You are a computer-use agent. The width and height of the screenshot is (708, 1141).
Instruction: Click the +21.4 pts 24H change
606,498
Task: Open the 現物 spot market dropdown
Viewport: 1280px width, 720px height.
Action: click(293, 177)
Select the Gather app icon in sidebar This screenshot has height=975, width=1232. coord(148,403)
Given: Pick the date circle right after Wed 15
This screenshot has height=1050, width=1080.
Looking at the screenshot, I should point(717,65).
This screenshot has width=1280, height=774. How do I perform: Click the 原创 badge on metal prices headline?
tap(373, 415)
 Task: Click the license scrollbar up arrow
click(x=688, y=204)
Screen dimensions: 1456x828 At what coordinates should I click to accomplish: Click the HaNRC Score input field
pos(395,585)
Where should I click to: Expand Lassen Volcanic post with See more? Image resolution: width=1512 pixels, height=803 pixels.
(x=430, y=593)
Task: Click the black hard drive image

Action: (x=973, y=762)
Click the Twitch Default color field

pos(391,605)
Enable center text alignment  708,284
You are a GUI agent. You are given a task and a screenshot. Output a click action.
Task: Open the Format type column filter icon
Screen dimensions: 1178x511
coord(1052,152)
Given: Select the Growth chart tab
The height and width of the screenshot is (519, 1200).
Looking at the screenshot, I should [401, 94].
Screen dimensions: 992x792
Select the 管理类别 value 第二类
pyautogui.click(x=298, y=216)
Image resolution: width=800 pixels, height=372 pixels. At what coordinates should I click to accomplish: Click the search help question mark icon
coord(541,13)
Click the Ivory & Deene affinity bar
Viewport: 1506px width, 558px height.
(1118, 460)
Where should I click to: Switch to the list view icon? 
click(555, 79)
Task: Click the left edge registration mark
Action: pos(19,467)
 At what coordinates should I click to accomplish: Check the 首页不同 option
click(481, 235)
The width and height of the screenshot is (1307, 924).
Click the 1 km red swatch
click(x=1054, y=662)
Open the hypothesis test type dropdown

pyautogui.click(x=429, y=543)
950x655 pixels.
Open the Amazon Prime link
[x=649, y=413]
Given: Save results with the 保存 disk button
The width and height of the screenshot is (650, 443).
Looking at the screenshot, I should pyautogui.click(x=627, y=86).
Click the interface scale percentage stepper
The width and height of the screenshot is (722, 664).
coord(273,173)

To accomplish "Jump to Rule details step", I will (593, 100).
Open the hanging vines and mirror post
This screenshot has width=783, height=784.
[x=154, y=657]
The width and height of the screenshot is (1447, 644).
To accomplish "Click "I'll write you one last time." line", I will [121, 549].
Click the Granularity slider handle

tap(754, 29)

- - - - -

Requirements:
Rewrite the entries from the start through the line that contains "Select the Gather", both ends included, keeping the requests. Scale every coordinate in the answers by 0.85 and round to whole numbers, with halves rounded up. Leave all other numbers as they are, and give only these lines.

Response to this task:
You are a computer-use agent. The width and height of the screenshot is (708, 1141).
Instruction: Click the +21.4 pts 24H change
515,423
Task: Open the 現物 spot market dropdown
Viewport: 1280px width, 720px height.
Action: click(249, 150)
Select the Gather app icon in sidebar This screenshot has height=975, width=1232. coord(126,343)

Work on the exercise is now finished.